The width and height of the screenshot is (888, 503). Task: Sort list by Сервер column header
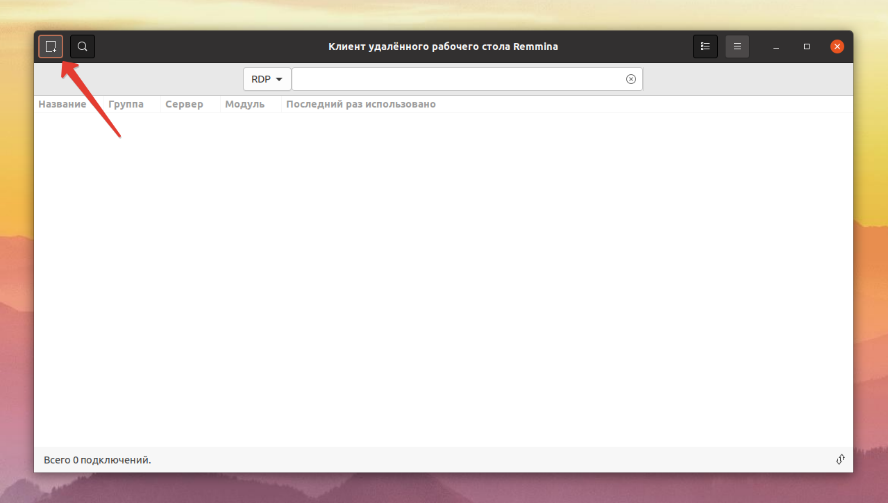coord(184,104)
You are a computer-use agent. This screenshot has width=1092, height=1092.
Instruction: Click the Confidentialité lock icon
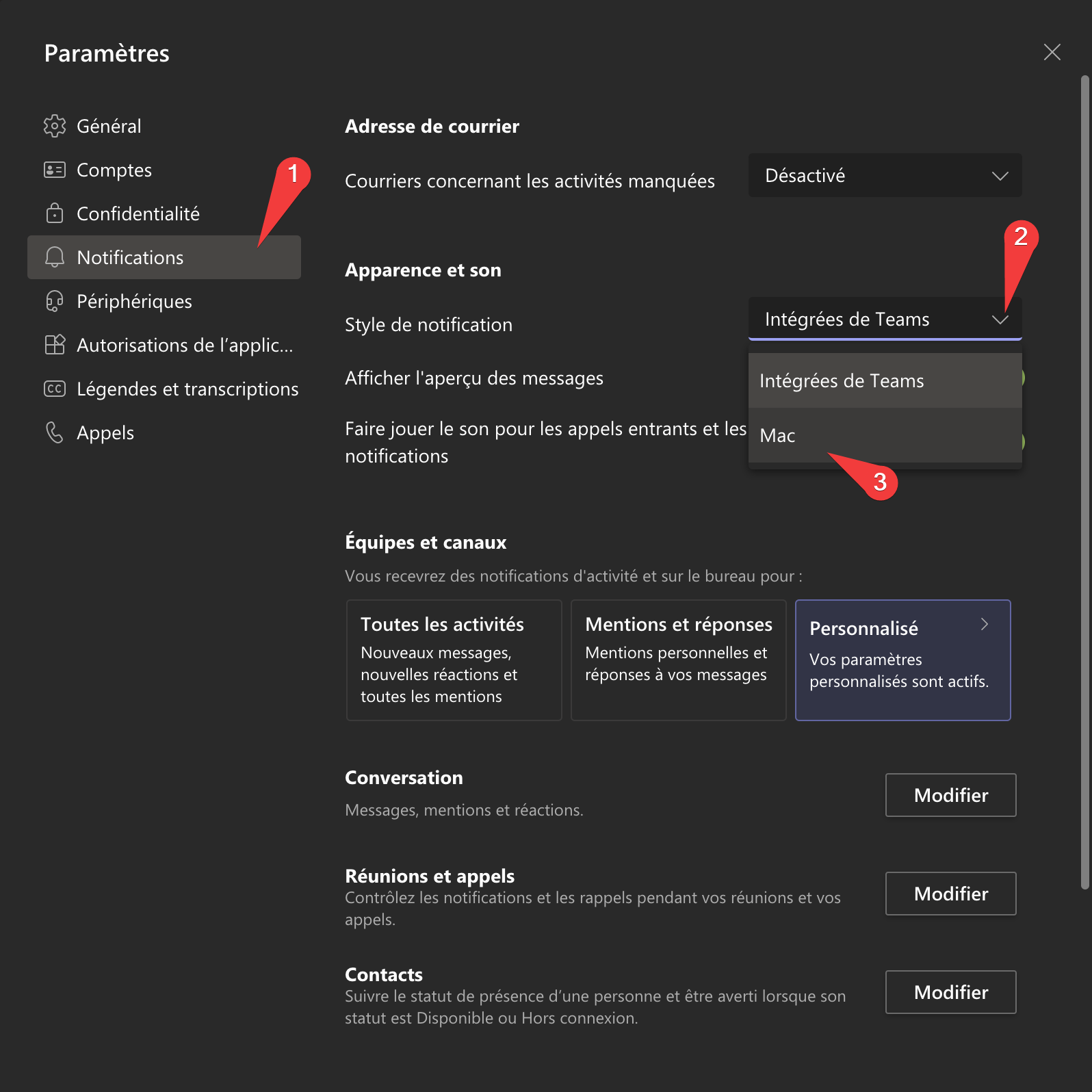pos(55,213)
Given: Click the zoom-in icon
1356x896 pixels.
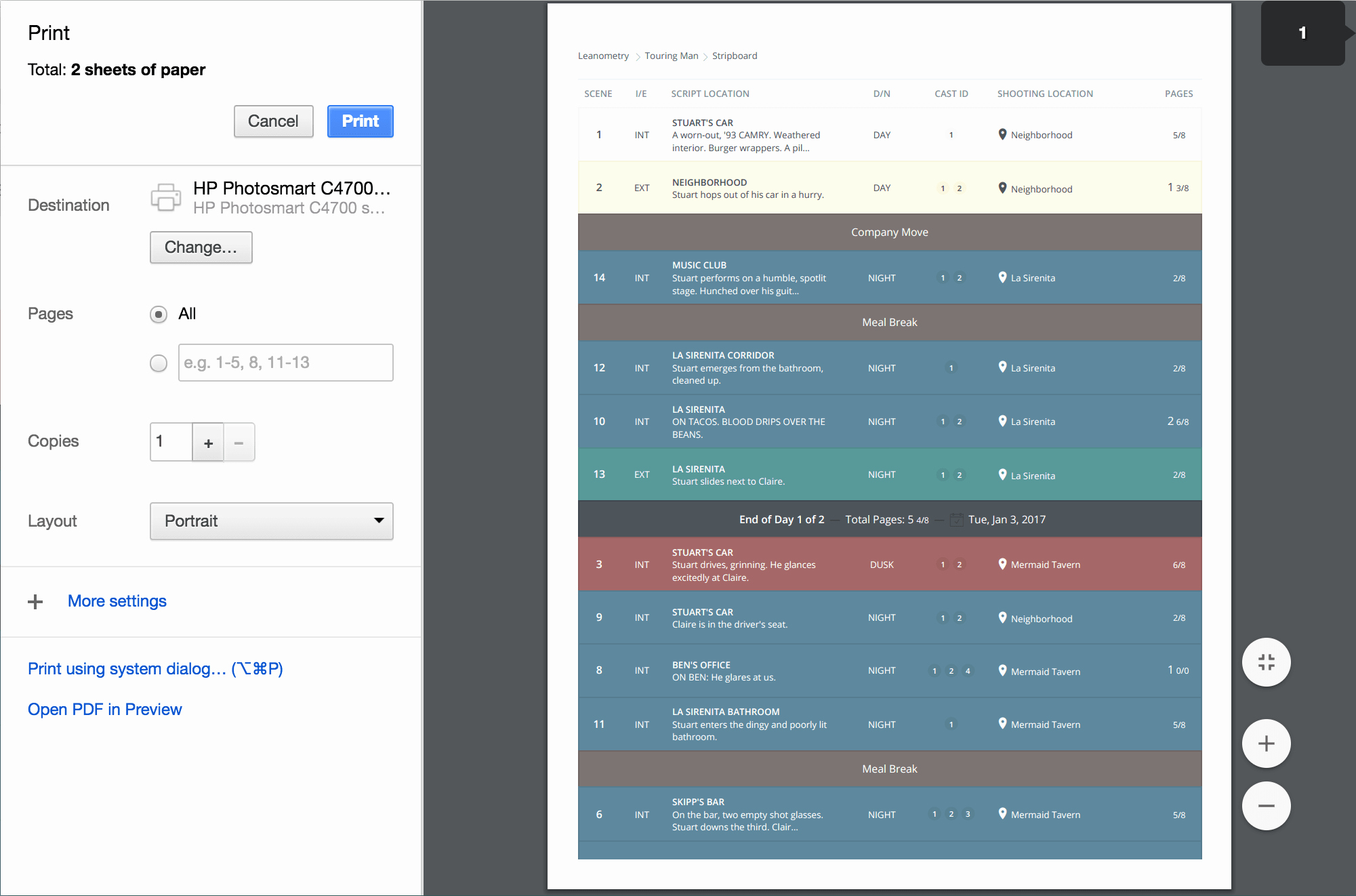Looking at the screenshot, I should point(1264,743).
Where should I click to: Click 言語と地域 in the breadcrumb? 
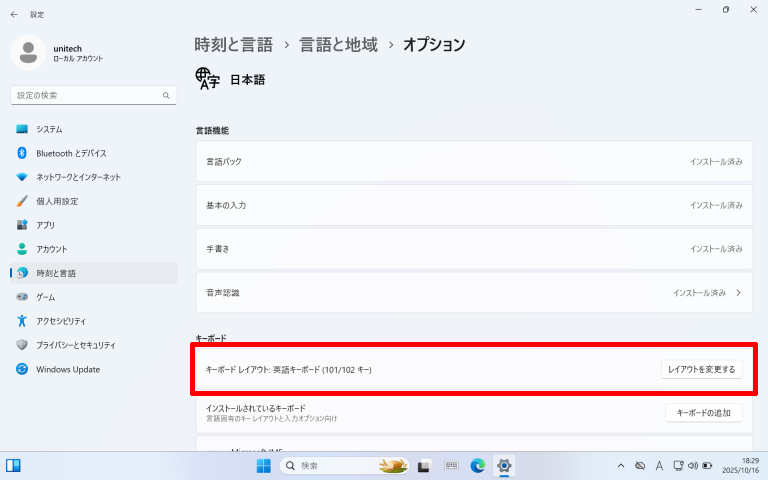(339, 44)
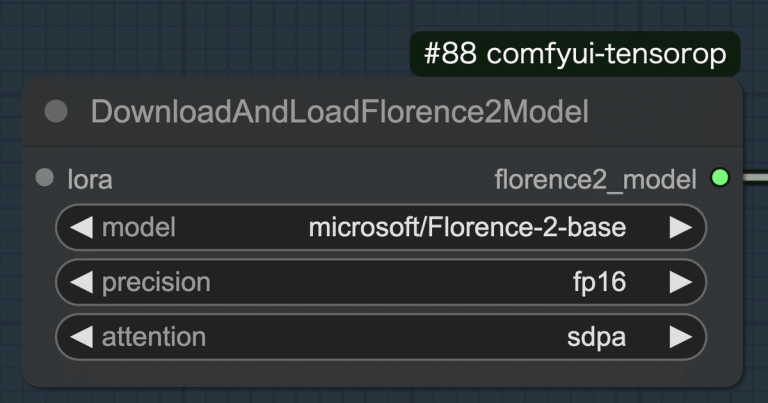Collapse the DownloadAndLoadFlorence2Model node via its gray dot
The width and height of the screenshot is (768, 403).
point(56,111)
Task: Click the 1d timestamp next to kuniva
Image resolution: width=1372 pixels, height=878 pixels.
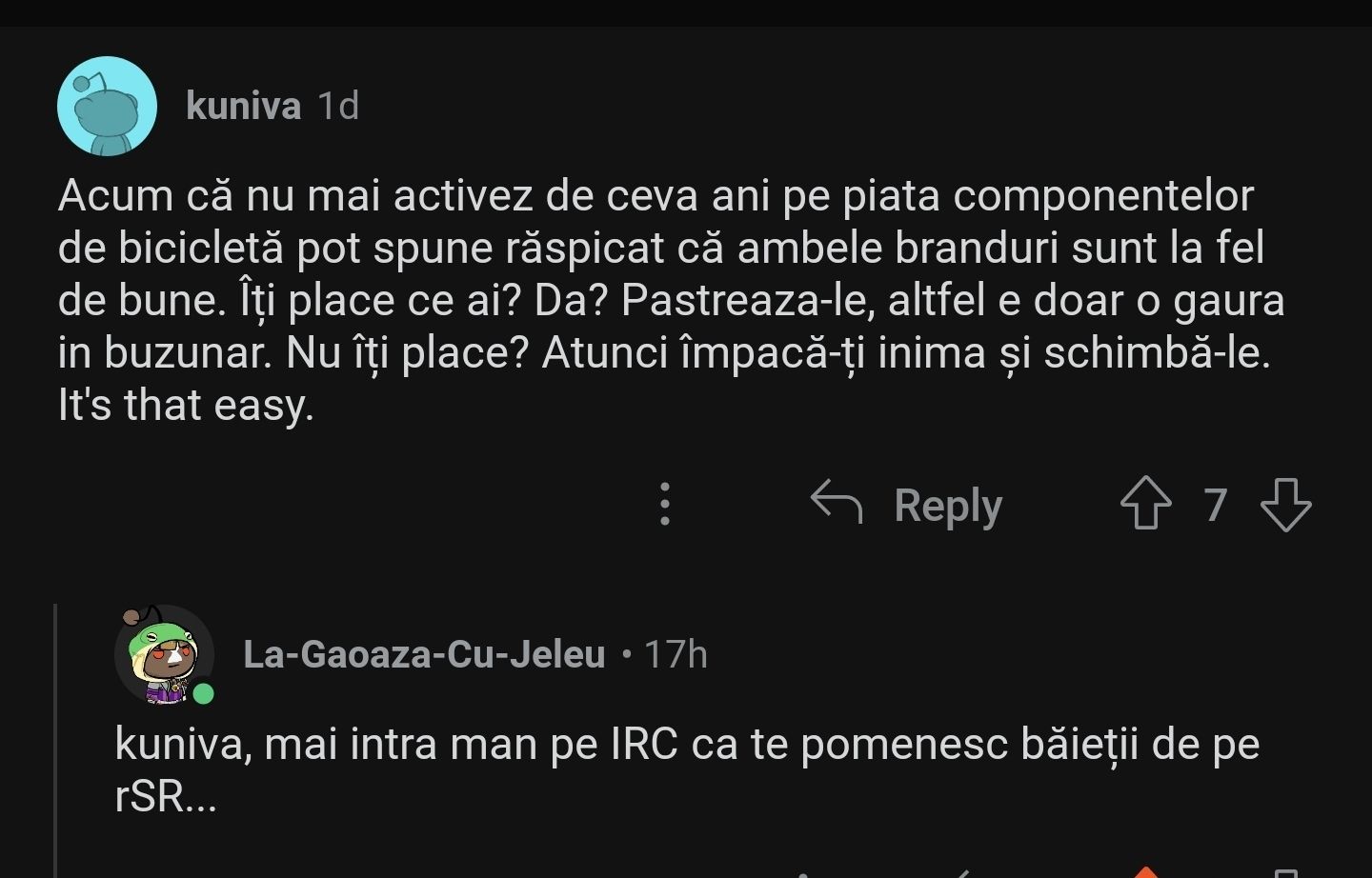Action: pos(338,106)

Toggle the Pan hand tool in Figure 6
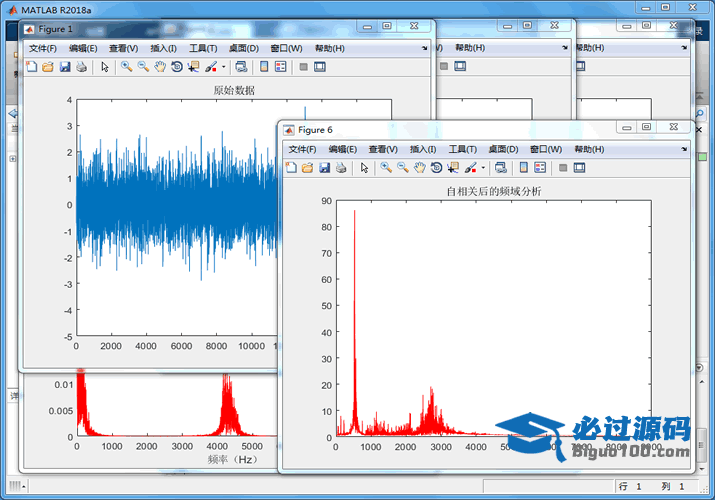(x=420, y=167)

::::::

## Gestellte Aufgabe
Nenne jede Zeile der obigen Einträge, in der das Wort „width“ vorkommt.

## Schriftliche Antwort
The width and height of the screenshot is (888, 503). Task: Sort list by Сервер column header
You are a computer-use agent. This screenshot has width=1092, height=1092.
The width and height of the screenshot is (768, 403).
Image resolution: width=1372 pixels, height=878 pixels.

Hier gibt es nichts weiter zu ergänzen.